December 25, 2024

Lifelong Tories reveal real reason why they left party behind in favour of Lib Dems

Tories #Tories

It used to be said that if you put a donkey on the ballot paper in Chesham and Amersham and stuck a blue rosette on its hind quarters it would still win.

Not any more. For the first time since the formation of the constituency in 1974 the Conservatives lost their grip on the seat.

In a result sending shockwaves through Westminster the Liberal Democrats overturned the Tories’ 16,000 majority to win by 8,028 votes in the two previously true blue Chiltern towns.

And it didn’t take long to establish the reason for this political earthquake.

It was HS2 wot lost it.

Talking to voters in Chesham town centre on Friday morning there was barely suppressed fury at the Government’s decision to press ahead with the high speed rail link they regard as cutting a swathe through their local countryside.

Adding fuel to the anger are fears that ministers are planning to ease restrictions on building on the green belt, with what residents say would have devastating consequences for the area.

Tanya Allsop, a retired teacher in her 50s from the consituency village of Ballinger, told The Telegraph: “What we’re talking about is nothing less than the rape of the Chilterns. HS2 and any easing of building on the green belt will devastate the countryside around here.

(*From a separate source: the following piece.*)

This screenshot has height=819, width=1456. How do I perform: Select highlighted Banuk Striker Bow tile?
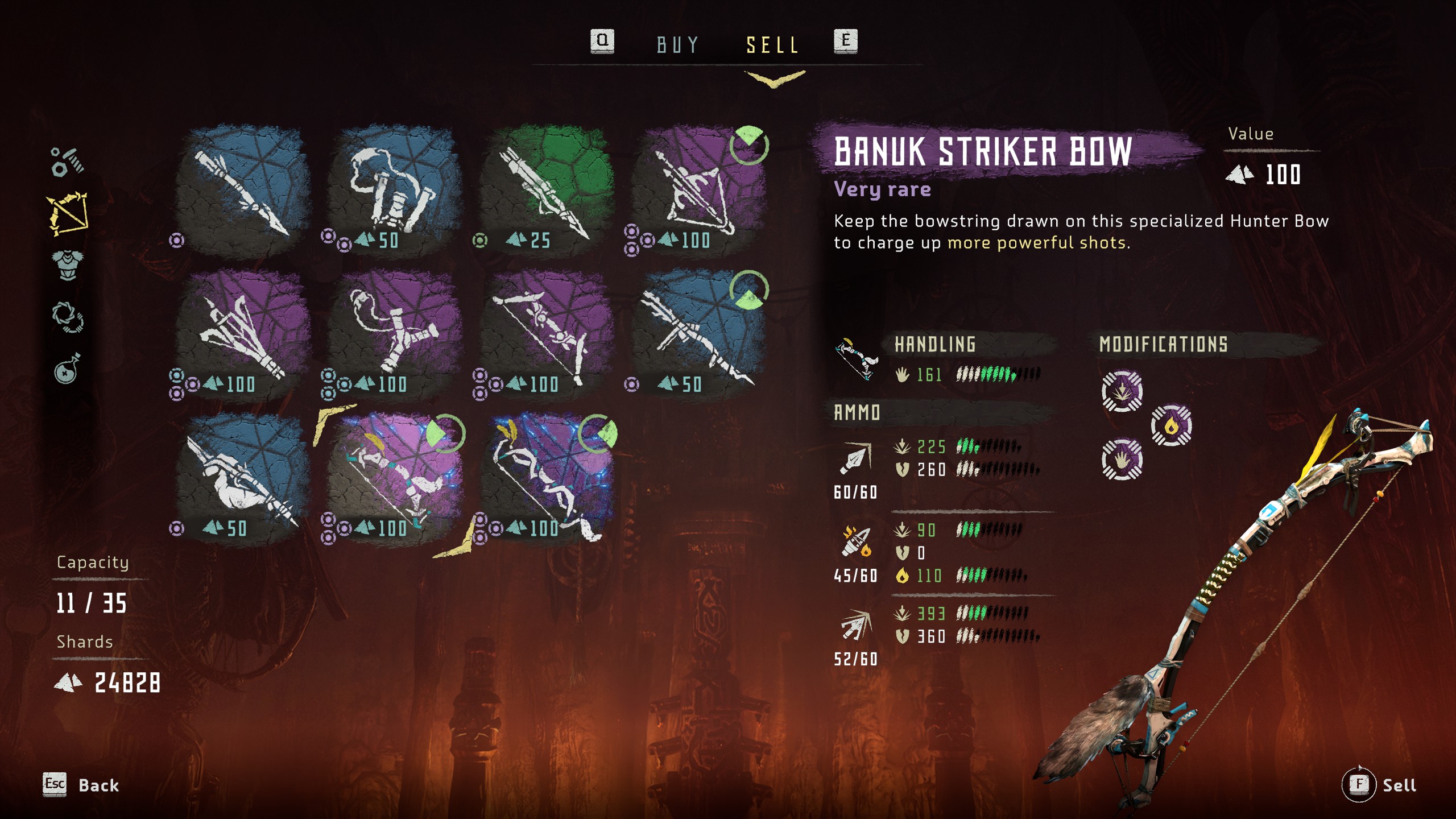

“Building on the high speed rail link is already causing destruction as well as road closures and huge disturbance.

“I’ve voted Conservative pretty much my whole life but this time I went Lib Dem. I just felt I had to register my opposition to what’s happening to the environment around here and I know many, many people who feel the same and changed their vote from Conservative to the Liberal Democrats.”

During the by-election campaign environmental activists found a sympathetic reception for their long standing warnings that HS2 meant major disruption, with machinery, materials and workers being brought in to construct the tunnels, embankments, cuttings and viaducts along our Chilterns section of the line, between Chesham and Great Missenden.

Locals says construction work is already generating noise, dust in the air and mud on the roads. The Chilterns Conservation Board estimates that 12 million cubic metres of spoil will be produced from the tunnels and construction works – far more than can be absorbed on other parts of the line.

On top of that, numerous and recurrent road closures around the towns of Amersham and Chesham, a result of work on the new route, have caused severe inconvenience in an area where people rely on their cars to get to work, shops and leisure facilities.

Dodging the rain in Chesham town centre – a place not used to heavy political squalls, save for occasional council rows over local planning applications – Roger Phelps, 79 and his wife Sarah, 72, echoed the deep anger at what they considered the Tories’ betrayal over HS2.

“They could have stopped it. They could have voted against it after the last election, but they pressed ahead with it,” said Mr Phelps, a retired company director and, back in his younger days, a former secretary of the Young Conservatives. “On top of that the release of restrictions on building on the green belt has really frightened people.”

“I stuck to the Conservatives, but I know a lot of people who switched or didn’t vote at all because they feel as if they’ve been taken for granted over this issue.

“Boris said it was too late to stop HS2, but they could have done. Instead they voted to plough ahead with it. People here are furious.”

Mrs Phelps added: “Our lovely countryside is being ripped apart by HS2 and I think the Conservatives completely underestimated the strength of feeling over that.”

Of course Thursday night’s result did not come completely out of nowhere. In May the Liberal Democrats took control of Amersham Town Council from the Conservatives, in part as a result of anger of the high speed rail link and the threat to the green belt.

The anger is felt particularly deeply in villages such as South Heath, close to the route of HS2, where the landscape is scarred by construction work just yards from picturesque Chiltern fields and cottages.

Ray Payne, a professor of engineering who divides his time between Chesham and the University of Auckland, in New Zealand, said: “People around here don’t often vote for change, but they have done this time, and the reasons are quite clear. The Conservatives should pay attention to that.

“They have taken voters’ loyalties for granted and pressed ahead with plans for something which is strongly opposed around here.”